Role of intracellular Ca2+ and pH in positive inotropic response of cardiomyocytes to diacylglycerol

Diacylglycerol has been hypothesized to mediate the positive inotropic response of myocardium to the alpha-adrenergic agonists angiotensin II and endothelin. The mechanism of action of diacylglycerol was examined here in adult rat ventricular myocytes by releasing dioctanoylglycerol (diC8) intracellularly from a caged compound while monitoring Ca2+ transients and pH with fluorescent indicators. DiC8 caused a three- to fourfold increase in twitch amplitude and a twofold increase in the systolic Ca2+ transient. No other parameter was consistently influenced by diC8, including the kinetics of Ca2+ cycling, the Ca2+ content of the sarcoplasmic reticulum, or the myofilament Ca2+ sensitivity. DiC8 also had no detectable effect on intracellular pH or Na+/H+ antiport activity. Consistent with this finding, the Na+/H+ exchange inhibitor N-ethylisopropyl amiloride was without effect on the positive inotropic response to diC8. The marked enhancement of systolic Ca2+ by diC8 suggests that the process of excitation-contraction coupling is an important and possibly preferred target of diacylglycerol-protein kinase C signaling in myocardium.

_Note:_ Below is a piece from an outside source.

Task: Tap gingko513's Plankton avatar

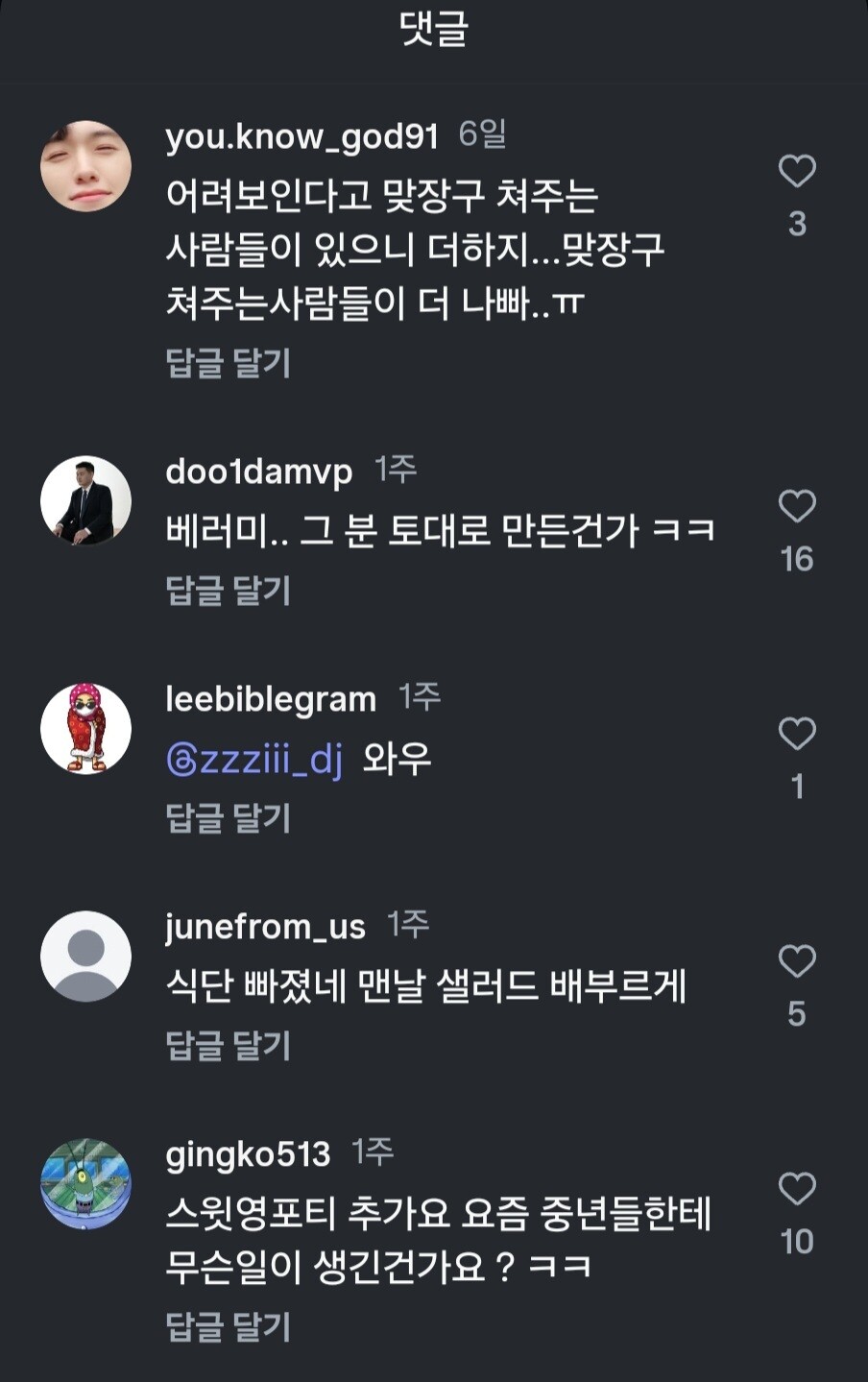Action: click(85, 1183)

Positive inotropy mediated by diacylglycerol in rat ventricular myocytes

Many neurohormones stimulate phospholipid hydrolysis and elevate diacylglycerol in the mammalian heart, but the physiological consequences of these intracellular events are unclear. Regulation of myocardial contraction by diacylglycerol was investigated in the present study by releasing the diacylglycerol analogue dioctanoylglycerol (diC8) within adult rat ventricular myocytes by using a light-sensitive caged compound. This approach permitted us to avoid exposure of myocytes to extracellular diC8 and yet to control the amount of diC8 released into the cells. Photorelease of diC8 produced a slowly developing (half-time, 1.9 +/- 0.1 minute; n = 26) but robust (406 +/- 42%) enhancement of twitch amplitude in electrically paced myocytes (0.5 Hz, 1 mmol/L Ca2+, Ringer's solution [pH 7.4], 22 degrees C). This positive inotropic effect was dose dependent, stereospecific for the S-enantiomer of diC8, synergistically enhanced by arachidonic acid, and blocked by the protein kinase C inhibitor chelerythrine. The data provide evidence that diacylglycerol can induce a strong positive inotropic effect in mammalian ventricular muscle, possibly by activating protein kinase C. By contrast, perfusion of diC8 extracellularly onto myocytes caused a 42 +/- 2% decline in twitch amplitude, in accordance with previous reports. To account for this dependence on how diC8 is applied, we postulate that diC8 has distinct physiological actions at intracellular and extracellular sites. The peptide neurohormone endothelin-1, which elevates diacylglycerol in cardiac tissues, produced a positive inotropic effect that was similar to the response to photoreleased diC8. The diacylglycerol/protein kinase C pathway has now become a good candidate for mediator of at least a component of the positive inotropy associated with agents that stimulate phospholipid turnover in adult mammalian myocardium.